> [ACTIVITY]: Some of the lines below need repeating. Reproduce exactly those between the lines holding "The height and width of the screenshot is (450, 800)." and "Check the 周日", inclusive.

> [DATA TO EXAMINE]:

- - - - -

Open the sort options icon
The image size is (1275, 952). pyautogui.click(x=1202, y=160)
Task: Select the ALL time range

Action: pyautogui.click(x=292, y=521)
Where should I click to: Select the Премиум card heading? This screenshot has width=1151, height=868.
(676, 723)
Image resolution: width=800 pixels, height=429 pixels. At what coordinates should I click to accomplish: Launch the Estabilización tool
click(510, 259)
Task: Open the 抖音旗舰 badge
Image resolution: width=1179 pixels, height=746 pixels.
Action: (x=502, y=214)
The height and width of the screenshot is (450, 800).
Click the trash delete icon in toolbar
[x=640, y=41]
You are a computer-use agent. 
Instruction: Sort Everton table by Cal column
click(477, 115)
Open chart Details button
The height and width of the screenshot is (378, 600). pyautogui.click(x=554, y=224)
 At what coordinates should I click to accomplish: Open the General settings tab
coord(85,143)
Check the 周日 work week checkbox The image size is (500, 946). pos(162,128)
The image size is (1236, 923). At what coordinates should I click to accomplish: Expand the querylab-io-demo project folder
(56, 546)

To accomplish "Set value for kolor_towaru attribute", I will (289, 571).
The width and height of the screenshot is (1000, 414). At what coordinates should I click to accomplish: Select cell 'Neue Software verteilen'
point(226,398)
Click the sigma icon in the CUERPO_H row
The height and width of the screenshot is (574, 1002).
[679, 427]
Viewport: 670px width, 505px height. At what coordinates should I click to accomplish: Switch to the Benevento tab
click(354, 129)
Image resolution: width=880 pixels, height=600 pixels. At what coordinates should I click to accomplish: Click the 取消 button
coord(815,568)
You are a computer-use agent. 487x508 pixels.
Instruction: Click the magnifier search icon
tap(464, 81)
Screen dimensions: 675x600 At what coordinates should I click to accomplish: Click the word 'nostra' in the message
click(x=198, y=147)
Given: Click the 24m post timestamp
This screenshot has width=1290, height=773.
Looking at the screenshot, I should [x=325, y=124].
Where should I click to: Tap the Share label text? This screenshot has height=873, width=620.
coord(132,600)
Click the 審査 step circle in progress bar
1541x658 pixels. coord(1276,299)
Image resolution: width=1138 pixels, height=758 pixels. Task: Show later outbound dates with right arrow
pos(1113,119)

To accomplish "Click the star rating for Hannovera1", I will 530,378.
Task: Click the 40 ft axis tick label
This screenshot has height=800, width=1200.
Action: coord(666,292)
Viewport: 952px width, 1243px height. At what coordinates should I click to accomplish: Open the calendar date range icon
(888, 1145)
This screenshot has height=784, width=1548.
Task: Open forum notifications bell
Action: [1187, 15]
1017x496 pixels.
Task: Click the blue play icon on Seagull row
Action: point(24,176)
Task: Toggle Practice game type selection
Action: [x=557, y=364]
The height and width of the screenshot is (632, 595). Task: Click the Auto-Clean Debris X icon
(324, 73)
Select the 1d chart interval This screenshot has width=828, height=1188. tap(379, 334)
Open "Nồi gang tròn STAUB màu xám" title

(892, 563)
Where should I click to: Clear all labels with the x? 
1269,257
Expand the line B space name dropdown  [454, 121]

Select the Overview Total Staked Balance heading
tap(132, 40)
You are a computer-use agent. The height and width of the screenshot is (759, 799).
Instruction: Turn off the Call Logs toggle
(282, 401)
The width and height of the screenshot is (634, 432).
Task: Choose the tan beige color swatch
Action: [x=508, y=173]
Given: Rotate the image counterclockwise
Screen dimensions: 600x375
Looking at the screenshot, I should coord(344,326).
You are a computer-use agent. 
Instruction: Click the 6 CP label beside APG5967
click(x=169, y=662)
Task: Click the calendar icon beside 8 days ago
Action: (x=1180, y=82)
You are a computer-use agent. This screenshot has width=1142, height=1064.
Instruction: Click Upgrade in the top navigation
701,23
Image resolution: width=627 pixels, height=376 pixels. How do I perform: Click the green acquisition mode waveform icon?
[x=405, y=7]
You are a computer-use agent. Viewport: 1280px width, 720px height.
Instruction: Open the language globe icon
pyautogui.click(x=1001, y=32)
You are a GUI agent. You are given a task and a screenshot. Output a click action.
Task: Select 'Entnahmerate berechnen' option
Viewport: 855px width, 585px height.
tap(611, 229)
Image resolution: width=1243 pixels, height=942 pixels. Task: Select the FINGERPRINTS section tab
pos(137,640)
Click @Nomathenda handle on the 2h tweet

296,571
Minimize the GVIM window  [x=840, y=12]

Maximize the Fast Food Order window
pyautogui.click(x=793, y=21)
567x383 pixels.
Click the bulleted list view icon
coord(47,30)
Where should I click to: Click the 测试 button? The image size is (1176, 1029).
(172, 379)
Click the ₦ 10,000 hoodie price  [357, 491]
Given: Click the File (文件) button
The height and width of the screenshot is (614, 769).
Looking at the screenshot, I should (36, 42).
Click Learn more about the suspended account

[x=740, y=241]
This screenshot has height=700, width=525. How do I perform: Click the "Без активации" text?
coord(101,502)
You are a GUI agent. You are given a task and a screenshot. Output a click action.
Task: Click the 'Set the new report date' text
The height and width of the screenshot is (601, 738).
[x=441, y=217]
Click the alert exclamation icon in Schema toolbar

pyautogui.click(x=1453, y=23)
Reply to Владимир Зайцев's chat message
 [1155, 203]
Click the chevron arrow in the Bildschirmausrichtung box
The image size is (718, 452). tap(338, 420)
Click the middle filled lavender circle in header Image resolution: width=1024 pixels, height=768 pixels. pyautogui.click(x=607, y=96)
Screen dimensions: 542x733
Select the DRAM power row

- - - - -

> [WRITTEN SOLUTION]:
The height and width of the screenshot is (450, 800).
Click the trash delete icon in toolbar
[x=640, y=41]
You are a computer-use agent. 
Instruction: Sort Everton table by Cal column
click(477, 115)
Open chart Details button
The height and width of the screenshot is (378, 600). pyautogui.click(x=554, y=224)
 At what coordinates should I click to accomplish: Open the General settings tab
coord(85,143)
Check the 周日 work week checkbox The image size is (500, 946). pos(162,128)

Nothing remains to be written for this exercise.